THE TASK: Could you restate the data below word for word, without its pictures?

——

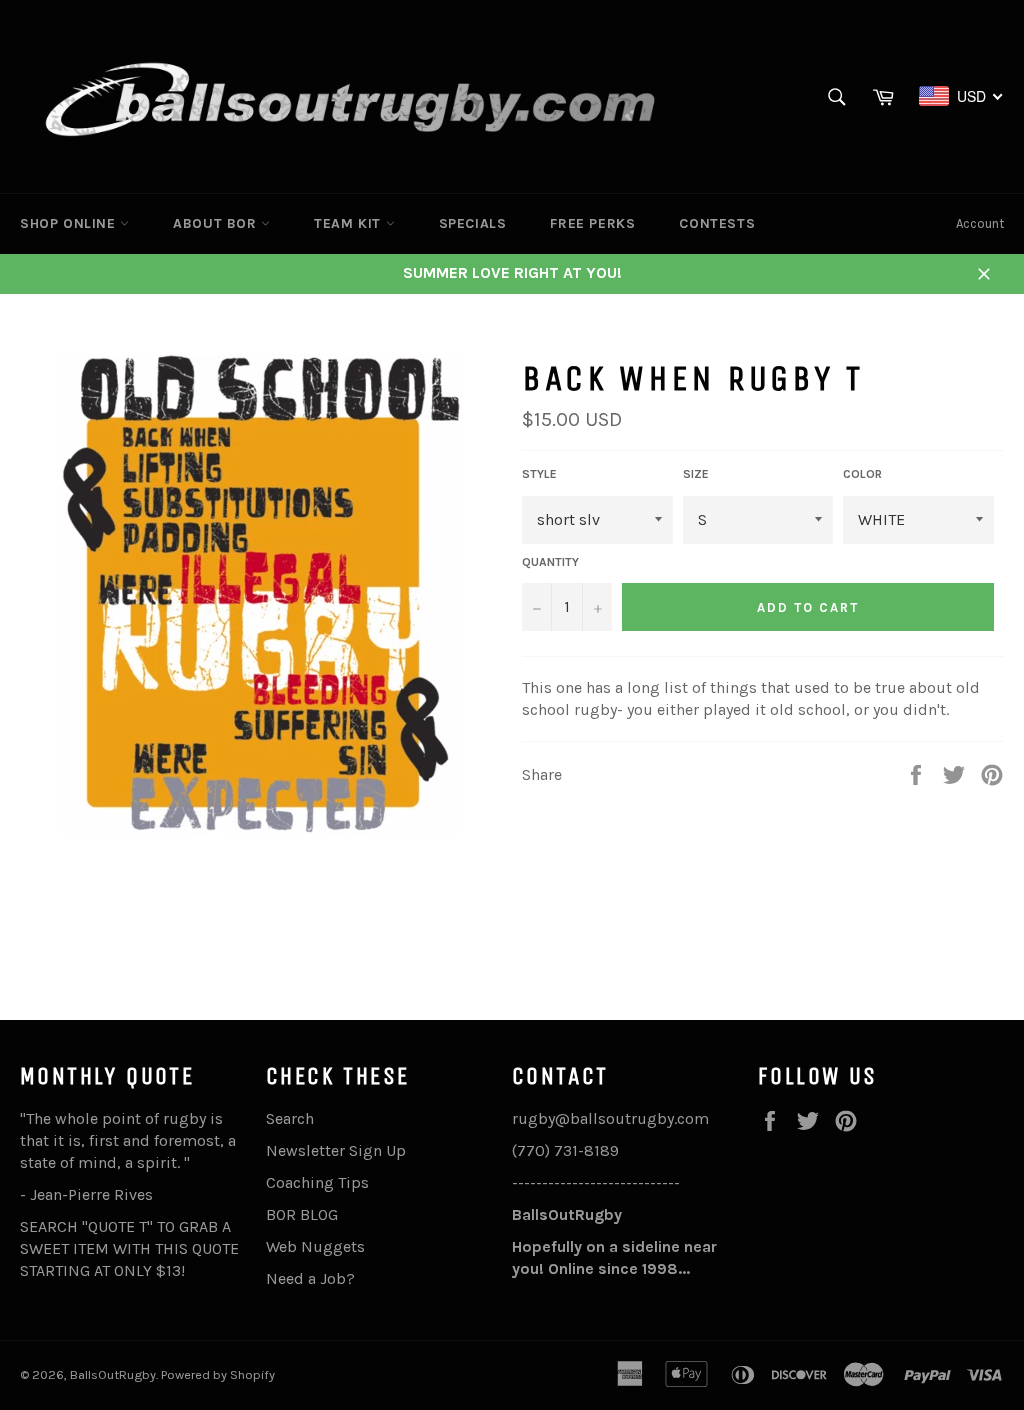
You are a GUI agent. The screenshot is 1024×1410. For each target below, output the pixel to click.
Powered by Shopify (218, 1374)
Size (696, 474)
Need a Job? (310, 1278)
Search (290, 1118)
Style (539, 474)
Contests (717, 223)
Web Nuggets (315, 1246)
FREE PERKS (592, 223)
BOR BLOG (302, 1214)
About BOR (217, 223)
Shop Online (70, 223)
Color (862, 474)
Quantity (550, 562)
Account (980, 223)
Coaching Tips (317, 1182)
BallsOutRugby (113, 1374)
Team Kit (349, 223)
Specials (473, 223)
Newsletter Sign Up (336, 1150)
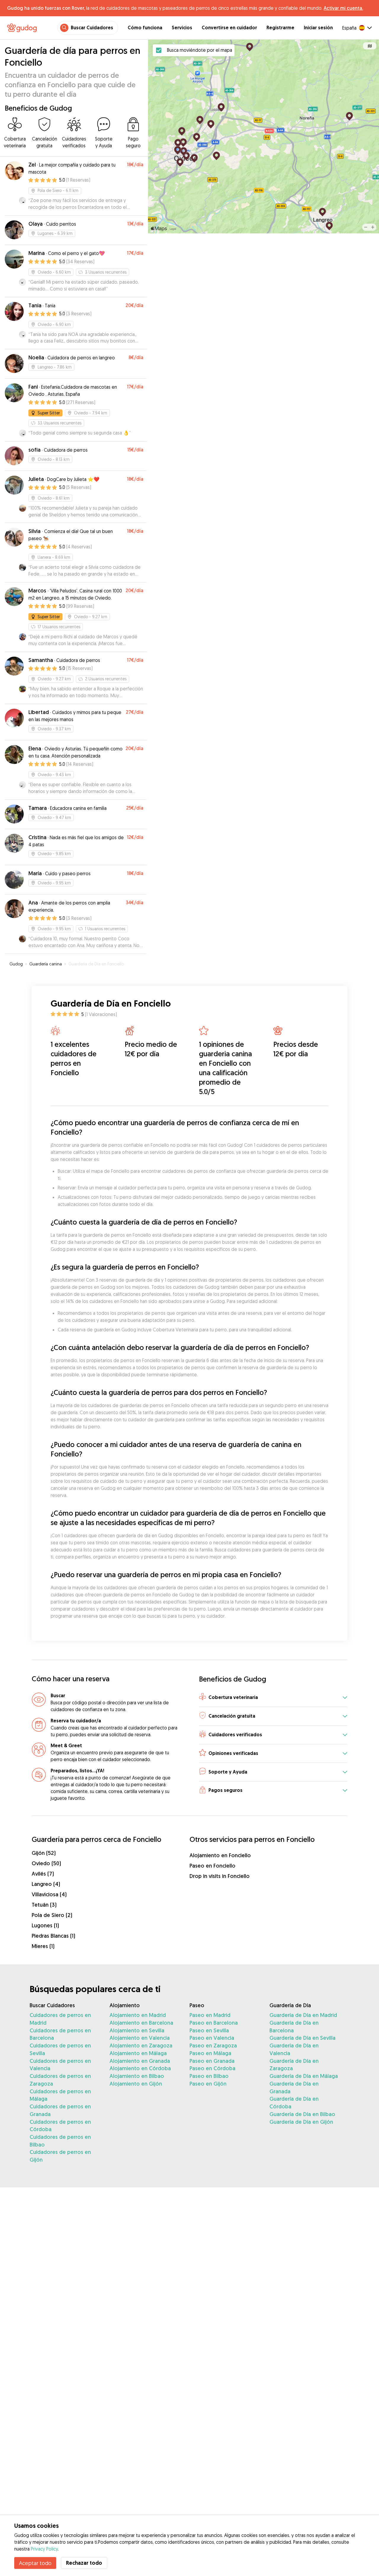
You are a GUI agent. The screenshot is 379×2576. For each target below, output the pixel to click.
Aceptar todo (35, 2563)
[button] (273, 1697)
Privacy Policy (44, 2549)
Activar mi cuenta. (343, 8)
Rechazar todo (84, 2562)
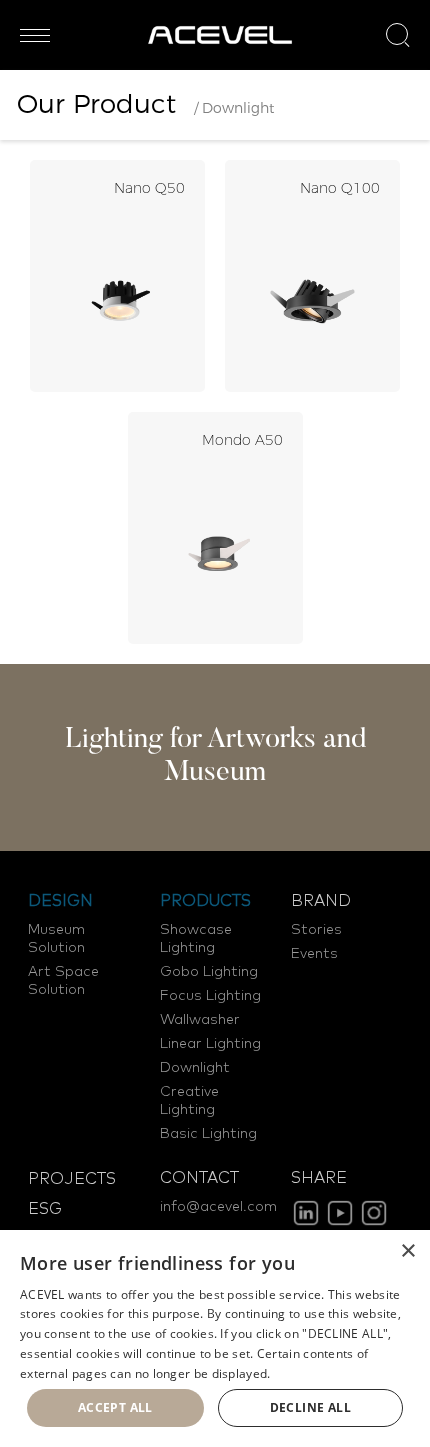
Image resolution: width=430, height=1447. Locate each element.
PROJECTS (72, 1179)
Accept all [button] (115, 1407)
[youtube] (340, 1213)
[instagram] (374, 1213)
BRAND (321, 901)
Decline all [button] (310, 1407)
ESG (45, 1209)
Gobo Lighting (209, 972)
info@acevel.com (218, 1207)
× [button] (407, 1251)
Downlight (195, 1068)
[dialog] (215, 1338)
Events (314, 954)
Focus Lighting (210, 996)
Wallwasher (200, 1020)
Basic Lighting (208, 1134)
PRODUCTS (205, 901)
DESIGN (60, 901)
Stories (316, 930)
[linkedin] (306, 1213)
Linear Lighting (210, 1044)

——

COMPLETED TASK:
You are a GUI agent. The screenshot is 1024×1410. For each target below, output the pixel to click.
Powered by Shopify (218, 1374)
Size (696, 474)
Need a Job? (310, 1278)
Search (290, 1118)
Style (539, 474)
Contests (717, 223)
Web Nuggets (315, 1246)
FREE PERKS (592, 223)
BOR BLOG (302, 1214)
About BOR (217, 223)
Shop Online (70, 223)
Color (862, 474)
Quantity (550, 562)
Account (980, 223)
Coaching Tips (317, 1182)
BallsOutRugby (113, 1374)
Team Kit (349, 223)
Specials (473, 223)
Newsletter Sign Up (336, 1150)
You are a GUI agent. The screenshot is 379×2576. For each target below, output the pixel to click.
Aceptar todo (35, 2563)
[button] (273, 1697)
Privacy Policy (44, 2549)
Activar mi cuenta. (343, 8)
Rechazar todo (84, 2562)
Image resolution: width=430, height=1447. Locate each element.
PROJECTS (72, 1179)
Accept all [button] (115, 1407)
[youtube] (340, 1213)
[instagram] (374, 1213)
BRAND (321, 901)
Decline all [button] (310, 1407)
ESG (45, 1209)
Gobo Lighting (209, 972)
info@acevel.com (218, 1207)
× [button] (407, 1251)
Downlight (195, 1068)
[dialog] (215, 1338)
Events (314, 954)
Focus Lighting (210, 996)
Wallwasher (200, 1020)
Basic Lighting (208, 1134)
PRODUCTS (205, 901)
DESIGN (60, 901)
Stories (316, 930)
[linkedin] (306, 1213)
Linear Lighting (210, 1044)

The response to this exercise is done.